Case Report: Two children with factor XII deficiency caused by novel compound heterozygous variants.

BACKGROUND

Factor XII (FXII) deficiency (OMIM 234000) is a rare hereditary coagulation disorder caused by pathogenic variants within the gene. It causes prolonged activated partial thromboplastin time without bleeding diathesis. Most patients have no obvious clinical symptoms, so the disease is difficult to be detected.

CASE PRESENTATION

Here, we reported two pediatric cases with FXII deficiency from Kunming, China. Patient 1 was a 10-year-old girl who was hospitalized with a fever and cough for one week and diagnosed with pneumonia. Auxiliary coagulation function examination suggested that the activated partial thrombin time (APTT) was significantly prolonged, while both the coagulation factor XII activity (FXII:C) and coagulation factor XII antigen (FXII:Ag) were decreased. Whole exome sequencing (WES) revealed this patient carries compound heterozygous variants with NM_000505.4:c.509G>A (p.Cys170Tyr) and NM_000505.4:c.800+1G>C. Patient 2 was a newborn boy with prolonged coagulation of the umbilical cord and difficult hemostasis after birth. A prolonged APTT and a decreased ratio of FXII:C were observed.

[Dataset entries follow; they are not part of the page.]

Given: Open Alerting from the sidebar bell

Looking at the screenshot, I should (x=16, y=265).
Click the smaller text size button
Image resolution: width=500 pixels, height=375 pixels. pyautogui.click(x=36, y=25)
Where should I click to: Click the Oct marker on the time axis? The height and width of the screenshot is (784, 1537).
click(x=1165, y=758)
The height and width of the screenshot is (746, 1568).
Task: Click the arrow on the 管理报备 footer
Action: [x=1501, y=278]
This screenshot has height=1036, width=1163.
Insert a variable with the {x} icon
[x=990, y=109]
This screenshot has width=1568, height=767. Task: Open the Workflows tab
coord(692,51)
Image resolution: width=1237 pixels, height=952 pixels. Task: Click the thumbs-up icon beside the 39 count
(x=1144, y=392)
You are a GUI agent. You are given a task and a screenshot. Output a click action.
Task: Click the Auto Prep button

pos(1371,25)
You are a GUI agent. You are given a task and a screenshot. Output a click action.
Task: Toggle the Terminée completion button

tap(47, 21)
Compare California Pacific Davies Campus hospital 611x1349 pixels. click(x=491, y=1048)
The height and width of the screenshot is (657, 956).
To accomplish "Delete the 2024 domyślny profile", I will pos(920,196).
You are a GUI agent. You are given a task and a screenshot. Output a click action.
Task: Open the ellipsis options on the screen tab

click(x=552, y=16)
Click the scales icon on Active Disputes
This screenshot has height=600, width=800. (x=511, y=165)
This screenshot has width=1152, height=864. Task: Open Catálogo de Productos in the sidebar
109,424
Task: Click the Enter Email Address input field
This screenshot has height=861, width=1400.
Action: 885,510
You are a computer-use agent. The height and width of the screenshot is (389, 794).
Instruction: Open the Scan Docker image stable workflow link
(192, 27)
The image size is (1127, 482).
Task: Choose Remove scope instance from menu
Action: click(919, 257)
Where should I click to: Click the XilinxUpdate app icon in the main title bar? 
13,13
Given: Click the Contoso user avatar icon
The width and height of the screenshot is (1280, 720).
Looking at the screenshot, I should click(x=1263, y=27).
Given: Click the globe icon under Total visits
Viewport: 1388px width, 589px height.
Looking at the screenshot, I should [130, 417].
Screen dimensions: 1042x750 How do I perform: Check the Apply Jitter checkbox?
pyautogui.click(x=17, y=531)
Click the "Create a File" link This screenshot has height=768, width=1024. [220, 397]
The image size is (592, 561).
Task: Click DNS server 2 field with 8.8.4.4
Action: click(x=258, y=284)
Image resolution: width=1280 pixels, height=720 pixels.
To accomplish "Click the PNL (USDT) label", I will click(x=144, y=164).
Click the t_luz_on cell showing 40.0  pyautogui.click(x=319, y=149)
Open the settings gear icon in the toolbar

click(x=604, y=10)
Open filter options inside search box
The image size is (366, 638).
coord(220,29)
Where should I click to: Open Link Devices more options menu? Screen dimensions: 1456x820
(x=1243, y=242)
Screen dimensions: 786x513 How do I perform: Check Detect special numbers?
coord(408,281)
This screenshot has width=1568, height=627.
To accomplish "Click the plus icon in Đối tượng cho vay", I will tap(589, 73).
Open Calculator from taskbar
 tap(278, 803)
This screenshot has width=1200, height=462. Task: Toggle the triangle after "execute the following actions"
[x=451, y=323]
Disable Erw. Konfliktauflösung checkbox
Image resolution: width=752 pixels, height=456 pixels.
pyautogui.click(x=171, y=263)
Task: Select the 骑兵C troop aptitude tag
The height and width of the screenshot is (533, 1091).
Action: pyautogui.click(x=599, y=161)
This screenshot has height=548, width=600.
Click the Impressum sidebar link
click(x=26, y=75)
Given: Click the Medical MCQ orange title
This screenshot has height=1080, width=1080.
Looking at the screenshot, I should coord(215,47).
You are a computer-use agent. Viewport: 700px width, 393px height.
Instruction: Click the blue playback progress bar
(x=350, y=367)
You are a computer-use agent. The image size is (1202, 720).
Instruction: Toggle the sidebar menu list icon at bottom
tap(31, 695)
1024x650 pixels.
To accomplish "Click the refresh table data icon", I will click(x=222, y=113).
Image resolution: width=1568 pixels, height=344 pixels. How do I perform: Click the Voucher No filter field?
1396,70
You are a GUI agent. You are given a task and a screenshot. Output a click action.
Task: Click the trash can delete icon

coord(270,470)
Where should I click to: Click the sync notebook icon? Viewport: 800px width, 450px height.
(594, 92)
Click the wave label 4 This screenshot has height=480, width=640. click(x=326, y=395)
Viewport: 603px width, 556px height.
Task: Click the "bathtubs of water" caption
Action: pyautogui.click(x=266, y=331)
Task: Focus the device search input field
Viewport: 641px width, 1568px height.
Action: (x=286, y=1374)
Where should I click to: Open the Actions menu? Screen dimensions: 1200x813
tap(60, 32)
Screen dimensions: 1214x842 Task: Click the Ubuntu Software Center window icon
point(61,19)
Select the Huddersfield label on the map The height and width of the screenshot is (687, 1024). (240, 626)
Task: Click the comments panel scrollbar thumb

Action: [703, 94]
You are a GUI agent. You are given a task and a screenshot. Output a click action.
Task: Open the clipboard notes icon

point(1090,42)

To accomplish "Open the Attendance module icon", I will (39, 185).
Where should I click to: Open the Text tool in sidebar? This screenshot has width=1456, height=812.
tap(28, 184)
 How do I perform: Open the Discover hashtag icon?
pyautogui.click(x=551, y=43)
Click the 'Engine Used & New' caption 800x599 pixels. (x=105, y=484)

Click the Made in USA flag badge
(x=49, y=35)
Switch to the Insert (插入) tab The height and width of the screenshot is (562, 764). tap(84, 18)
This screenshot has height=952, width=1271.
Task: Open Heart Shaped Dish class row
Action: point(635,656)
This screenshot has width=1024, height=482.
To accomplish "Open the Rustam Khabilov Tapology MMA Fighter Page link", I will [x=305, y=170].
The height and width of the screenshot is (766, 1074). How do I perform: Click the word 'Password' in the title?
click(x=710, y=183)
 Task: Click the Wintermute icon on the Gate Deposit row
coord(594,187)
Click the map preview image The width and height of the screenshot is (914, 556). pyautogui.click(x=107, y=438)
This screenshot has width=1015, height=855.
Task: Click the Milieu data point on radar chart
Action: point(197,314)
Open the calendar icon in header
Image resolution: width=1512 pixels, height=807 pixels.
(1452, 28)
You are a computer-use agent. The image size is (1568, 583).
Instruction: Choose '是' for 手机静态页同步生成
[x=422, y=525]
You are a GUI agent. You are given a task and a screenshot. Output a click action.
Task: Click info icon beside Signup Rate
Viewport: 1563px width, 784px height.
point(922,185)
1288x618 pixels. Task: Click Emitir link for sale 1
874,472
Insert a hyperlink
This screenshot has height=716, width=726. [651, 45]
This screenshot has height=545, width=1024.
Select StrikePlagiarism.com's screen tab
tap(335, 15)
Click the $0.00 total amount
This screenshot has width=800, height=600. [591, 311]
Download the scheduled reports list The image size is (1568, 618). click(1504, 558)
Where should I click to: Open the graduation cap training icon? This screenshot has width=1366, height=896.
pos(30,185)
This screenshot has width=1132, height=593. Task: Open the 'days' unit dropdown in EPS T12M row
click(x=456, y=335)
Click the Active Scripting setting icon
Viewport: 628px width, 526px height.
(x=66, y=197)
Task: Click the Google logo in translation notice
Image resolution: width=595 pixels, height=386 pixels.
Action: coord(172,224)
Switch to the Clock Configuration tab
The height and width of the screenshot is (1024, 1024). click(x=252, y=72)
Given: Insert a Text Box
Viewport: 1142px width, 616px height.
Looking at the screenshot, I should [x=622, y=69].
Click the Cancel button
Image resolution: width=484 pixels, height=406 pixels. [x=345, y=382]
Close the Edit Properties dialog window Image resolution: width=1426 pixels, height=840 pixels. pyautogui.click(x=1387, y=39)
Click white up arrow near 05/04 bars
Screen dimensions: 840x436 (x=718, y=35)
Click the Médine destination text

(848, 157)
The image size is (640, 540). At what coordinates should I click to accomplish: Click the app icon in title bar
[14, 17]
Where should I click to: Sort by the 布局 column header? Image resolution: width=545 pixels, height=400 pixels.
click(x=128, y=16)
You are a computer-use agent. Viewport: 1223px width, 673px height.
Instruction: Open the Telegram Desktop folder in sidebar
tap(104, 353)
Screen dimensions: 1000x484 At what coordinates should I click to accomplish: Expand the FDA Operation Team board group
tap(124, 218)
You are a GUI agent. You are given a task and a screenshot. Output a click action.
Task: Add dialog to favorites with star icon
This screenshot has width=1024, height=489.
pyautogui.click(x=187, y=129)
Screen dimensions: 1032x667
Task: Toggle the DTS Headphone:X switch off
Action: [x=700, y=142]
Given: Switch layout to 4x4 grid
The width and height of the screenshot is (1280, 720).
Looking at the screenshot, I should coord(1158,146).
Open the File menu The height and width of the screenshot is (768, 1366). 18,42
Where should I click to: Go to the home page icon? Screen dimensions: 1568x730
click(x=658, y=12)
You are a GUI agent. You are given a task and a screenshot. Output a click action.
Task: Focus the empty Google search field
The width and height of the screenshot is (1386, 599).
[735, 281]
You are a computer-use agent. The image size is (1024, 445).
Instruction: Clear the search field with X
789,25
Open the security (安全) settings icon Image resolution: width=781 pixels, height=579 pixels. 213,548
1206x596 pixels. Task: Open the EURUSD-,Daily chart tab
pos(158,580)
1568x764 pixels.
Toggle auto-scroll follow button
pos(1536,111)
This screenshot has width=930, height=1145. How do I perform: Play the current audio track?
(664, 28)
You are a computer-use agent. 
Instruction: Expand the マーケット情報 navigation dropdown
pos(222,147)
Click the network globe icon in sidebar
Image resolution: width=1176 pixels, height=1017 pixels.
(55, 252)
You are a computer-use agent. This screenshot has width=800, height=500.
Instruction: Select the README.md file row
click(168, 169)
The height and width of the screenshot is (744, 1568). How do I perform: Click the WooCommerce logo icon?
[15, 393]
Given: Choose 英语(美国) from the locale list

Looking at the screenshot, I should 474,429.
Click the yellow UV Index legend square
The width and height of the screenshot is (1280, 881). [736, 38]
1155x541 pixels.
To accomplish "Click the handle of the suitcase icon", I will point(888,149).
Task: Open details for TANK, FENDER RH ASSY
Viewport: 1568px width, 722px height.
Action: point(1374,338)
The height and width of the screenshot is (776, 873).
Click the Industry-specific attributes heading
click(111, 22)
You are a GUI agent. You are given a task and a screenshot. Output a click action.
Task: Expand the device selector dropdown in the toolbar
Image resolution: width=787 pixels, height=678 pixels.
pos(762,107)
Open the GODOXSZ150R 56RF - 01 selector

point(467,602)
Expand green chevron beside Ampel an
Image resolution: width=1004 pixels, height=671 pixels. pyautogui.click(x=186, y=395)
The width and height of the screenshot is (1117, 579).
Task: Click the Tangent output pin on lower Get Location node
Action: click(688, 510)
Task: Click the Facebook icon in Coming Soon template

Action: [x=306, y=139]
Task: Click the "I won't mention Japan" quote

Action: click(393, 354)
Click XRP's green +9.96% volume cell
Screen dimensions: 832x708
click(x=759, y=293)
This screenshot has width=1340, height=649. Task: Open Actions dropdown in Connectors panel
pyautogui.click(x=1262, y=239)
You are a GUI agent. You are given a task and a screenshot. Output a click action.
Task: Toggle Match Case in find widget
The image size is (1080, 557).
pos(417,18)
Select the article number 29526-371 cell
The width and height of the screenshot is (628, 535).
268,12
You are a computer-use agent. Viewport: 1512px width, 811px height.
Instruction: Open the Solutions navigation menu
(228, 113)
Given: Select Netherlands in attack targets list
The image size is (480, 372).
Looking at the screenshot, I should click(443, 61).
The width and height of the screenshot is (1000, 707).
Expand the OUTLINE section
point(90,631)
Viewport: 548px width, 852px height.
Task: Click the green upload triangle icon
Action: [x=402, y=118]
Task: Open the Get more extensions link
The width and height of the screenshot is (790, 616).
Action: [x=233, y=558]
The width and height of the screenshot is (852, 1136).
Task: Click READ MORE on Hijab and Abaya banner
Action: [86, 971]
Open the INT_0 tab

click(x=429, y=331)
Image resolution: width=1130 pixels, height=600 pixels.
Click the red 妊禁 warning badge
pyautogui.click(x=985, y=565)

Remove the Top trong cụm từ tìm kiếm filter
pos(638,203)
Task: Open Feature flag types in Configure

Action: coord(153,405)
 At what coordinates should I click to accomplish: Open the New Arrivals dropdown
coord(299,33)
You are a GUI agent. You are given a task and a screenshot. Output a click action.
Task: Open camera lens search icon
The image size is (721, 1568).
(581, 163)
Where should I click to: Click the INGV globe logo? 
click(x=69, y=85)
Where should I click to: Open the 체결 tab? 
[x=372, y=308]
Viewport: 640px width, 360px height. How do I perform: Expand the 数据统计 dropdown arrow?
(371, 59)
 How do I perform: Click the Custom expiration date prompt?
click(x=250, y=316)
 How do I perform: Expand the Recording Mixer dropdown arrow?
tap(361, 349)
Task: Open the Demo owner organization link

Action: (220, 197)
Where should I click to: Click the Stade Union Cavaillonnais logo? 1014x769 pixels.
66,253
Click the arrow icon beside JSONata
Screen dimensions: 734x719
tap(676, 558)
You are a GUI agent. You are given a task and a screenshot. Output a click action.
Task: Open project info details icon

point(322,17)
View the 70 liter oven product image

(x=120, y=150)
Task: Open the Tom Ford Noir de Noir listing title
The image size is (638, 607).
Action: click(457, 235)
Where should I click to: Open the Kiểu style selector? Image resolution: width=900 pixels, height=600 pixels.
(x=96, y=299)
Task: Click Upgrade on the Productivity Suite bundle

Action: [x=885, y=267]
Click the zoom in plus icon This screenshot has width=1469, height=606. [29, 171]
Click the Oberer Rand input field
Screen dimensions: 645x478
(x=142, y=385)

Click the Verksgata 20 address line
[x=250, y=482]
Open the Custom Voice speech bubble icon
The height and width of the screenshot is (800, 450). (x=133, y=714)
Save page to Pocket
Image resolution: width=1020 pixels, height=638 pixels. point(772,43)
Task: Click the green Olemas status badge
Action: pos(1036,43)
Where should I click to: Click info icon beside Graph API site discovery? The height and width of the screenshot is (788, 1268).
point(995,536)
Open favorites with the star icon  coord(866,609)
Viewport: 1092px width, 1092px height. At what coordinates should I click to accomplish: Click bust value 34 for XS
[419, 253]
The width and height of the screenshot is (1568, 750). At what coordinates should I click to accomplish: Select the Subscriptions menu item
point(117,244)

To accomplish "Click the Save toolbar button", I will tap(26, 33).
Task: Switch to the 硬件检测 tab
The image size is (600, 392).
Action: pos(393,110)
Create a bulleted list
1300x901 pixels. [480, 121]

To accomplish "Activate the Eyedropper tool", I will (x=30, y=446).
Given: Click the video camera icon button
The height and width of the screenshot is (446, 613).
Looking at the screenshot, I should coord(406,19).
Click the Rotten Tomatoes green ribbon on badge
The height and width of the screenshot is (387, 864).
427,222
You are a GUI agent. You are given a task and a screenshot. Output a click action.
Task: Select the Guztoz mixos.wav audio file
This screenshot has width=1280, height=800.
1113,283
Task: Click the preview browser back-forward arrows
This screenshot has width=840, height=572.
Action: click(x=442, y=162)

WES revealed this patient carries compound heterozygous variants with NM_000505.4:c.583del (p.His195Thrfs*56) and NM_000505.4:c.805C>T (p.Pro269Ser). RT-PCR assays demonstrated c.800+1G>C intron mutation resulted to a 166-bp deletion (exon 8 skipping) for patient 1. Bioinformatics analysis confirmed the pathogenicity of all four variants.

CONCLUSIONS

We presented two pediatric cases with FXII deficiency caused by novel compound heterozygous variants. Pediatricians should raise awareness of this rare and underdiagnosed disorder and improve diagnostic and intervention strategies.